By Eric D. Williams The News Tribune
INDIANAPOLIS — Seattle Seahawks general manager John Schneider provided little clarity into what his team’s personnel department believes are the strengths and weaknesses of this year’s draft class, and how they match up to Seattle’s overall needs.
“To specifically not answer your question, I think it’s a good group all the way through,” joked Schneider. “There’s just different parts of the draft that are nice in a couple areas.”
Thanks for the insight.
Although vague on his draft plans, Schneider offered some details for how the team will address its free agency.

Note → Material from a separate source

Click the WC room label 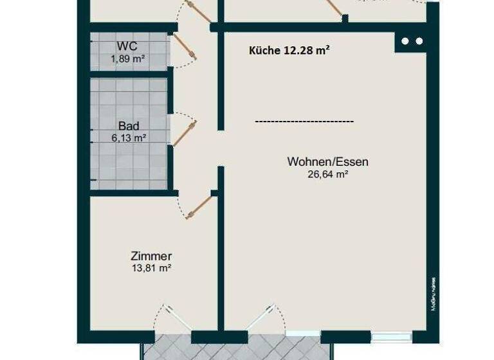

He indicated that the Seahawks likely will pass on using the franchise tag to keep around one of seven Seattle players expected to become free agents in March for a third straight season.
“We’re still evaluating that,” he said. “I don’t necessarily see us using it.”
Defensive linemen Jason Jones and Alan Branch, along with cornerback Marcus Trufant remain possibilities to return to Seattle.
And while it may not be the team’s first choice, Schneider said the Seahawks would be willing to part ways with backup quarterback Matt Flynn.
However, Schneider indicated it’s not a slam dunk Flynn will be on another team in 2013, as he likes the talent level at the quarterback position.
“I think we have a great setup,” Schneider said. “I feel very blessed that we have two quarterbacks like this, two starting-caliber guys. What happened last year didn’t really have a reflection on what Matt did — or Tarvaris for that matter — it was really what Russell did in kind of stepping forward and taking charge. And the way he performed in the preseason was really hard to argue — I think he was like 12 of 18 on his possessions, or something like that (for scoring drives during the preseason).
“So we feel really blessed with our situation right now. And it’s so early — everybody’s involved in their draft meetings — so it’s not like I’ve had a chance to sit down with other general managers, or some of the other people that I’m close with through the league to talk about what their situation is.
“But as you guys well know, we’re always going to listen to everything. And if we’re not doing that, we feel like we’re not doing our job. But that doesn’t necessarily mean that we will do something with Matt.”
Asked if Flynn’s 2013 base salary of $5.25 million is a deterrent for keeping him on the roster, Schneider didn’t hesitate.
“No, because we have different models set up in our cap,” Schneider said. “And obviously we have a model that includes Matt — our primary model.”
Seattle likely will have some competition in the quarterback market, with another veteran quarterback expected available via trade in San Francisco backup quarterback Alex Smith.
The University of Utah product was replaced by Colin Kaepernick midway through the season last year, but still has some value on the market. Smith finished with a 104.1 passer rating in 2012 before he was replaced by Kaepernick.
Expect Schneider to keep a close tabs on what’s happening in San Francisco, because the possibility of the 49ers moving Smith likely affects the trade value of Flynn.
“We’re going to look at all options available,” San Francisco general manager Trent Baalke said, when asked about the possibility of trading Smith. “Are we going to trade him for sure? No, that hasn’t been decided.”
Smith, 28, is more of a known commodity. He’s 38-36-1 as a starter, with 81 touchdowns, 63 interceptions and a career 79.1 passer rating.
Flynn, 27, could have a higher ceiling, with nine touchdowns, five interceptions and a career 92.0 passer rating in two starts.
Schneider said that Flynn wants another chance to earn a starting job, and Seattle will look to provide that chance if it makes sense to the organization.
“I don’t think anybody in the National Football League is content to be a backup,” Schneider said. “So, I wouldn’t think he’s content, no. I think he would want an opportunity to start, and is extremely confident in his abilities. That’s why he came to Seattle. He told me that he wanted this to be his team.”